Rating:
PG-13
House:
Riddikulus
Genres:
Humor
Era:
The Harry Potter at Hogwarts Years
Stats:
Published: 07/05/2006
Updated: 11/17/2006
Words: 13,939
Chapters: 11
Hits: 15,808

Pass the Snog

daphnepuss

Story Summary:
Ladies and gentlemen, by the order of George Weasley, it is Pass the Snog Day! Sheer insanity ensues as a cursed snog is passed around Hogwarts. Who will snog Who?

Chapter 04 - A snogtastic transfiguration lesson

Posted:
07/18/2006
Hits:
1,180


Note: I'm fairly certain that Gryffindors haven't had Transfiguration with Ravenclaws in the past, but in this story, they do. Deal with it :p ... On with the snogging!
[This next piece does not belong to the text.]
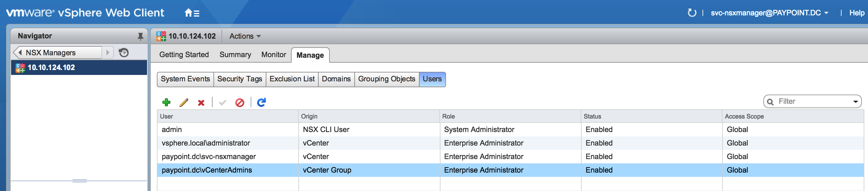Click the Home menu icon

coord(192,13)

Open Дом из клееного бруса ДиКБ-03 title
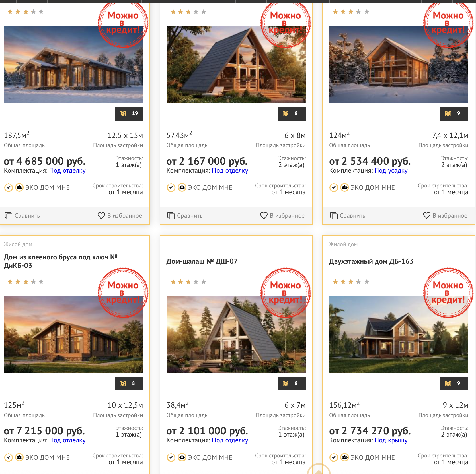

The final bell rang, and Harry was heavy with fret as he sat down in Transfiguration. Ron sat down beside him, laughing out loud.

"That was bloody brilliant!" he teased. "I'll be laughing about this all week! Just when I thought that Creevey kid couldn't get any weirder."

"Really, Ron," Hermione scolded. "You're acting like a child."

"Oh, come off it, Hermione. You were laughing, too!"

"I most certainly was not!"

Harry tuned them out. It was all good and well for them to be playful-- they weren't in possession of a cursed snog. Harry sighed in dismay. He had faced all sorts of dangers throughout his years at Hogwarts. He'd battled Lord Voldemort twice, defeated an enormous ancient serpent, dealt with nosy reporters, and faced a full-grown dragon head-on. But finding someone to snog in only half an hour? That was a task that exceeded even the bravery of Harry Potter.

As he thought about it, he knew very well who he would have liked to snog. He grinned a bit as the face of Cho Chang started to dance around in his head. He was positively tickled as he imagined what Cho's lips might taste like. They were so soft and pink, like tiny silk pillows. Or maybe a tiny couch. A cozy, pink couch on Cho's face... Err... Wait. Why was he daydreaming about kissing miniature furniture? Oh well. It didn't really matter, seeing as Cho was off somewhere in another part of the building, and he had only half an hour to find someone. He looked over at the Ravenclaws they had class with that period. If only Cho weren't a year ahead, she would be right there for him to snog. Harry licked the tips of his fingers and pressed them softly against his lips, imagining they were Cho's tender lips...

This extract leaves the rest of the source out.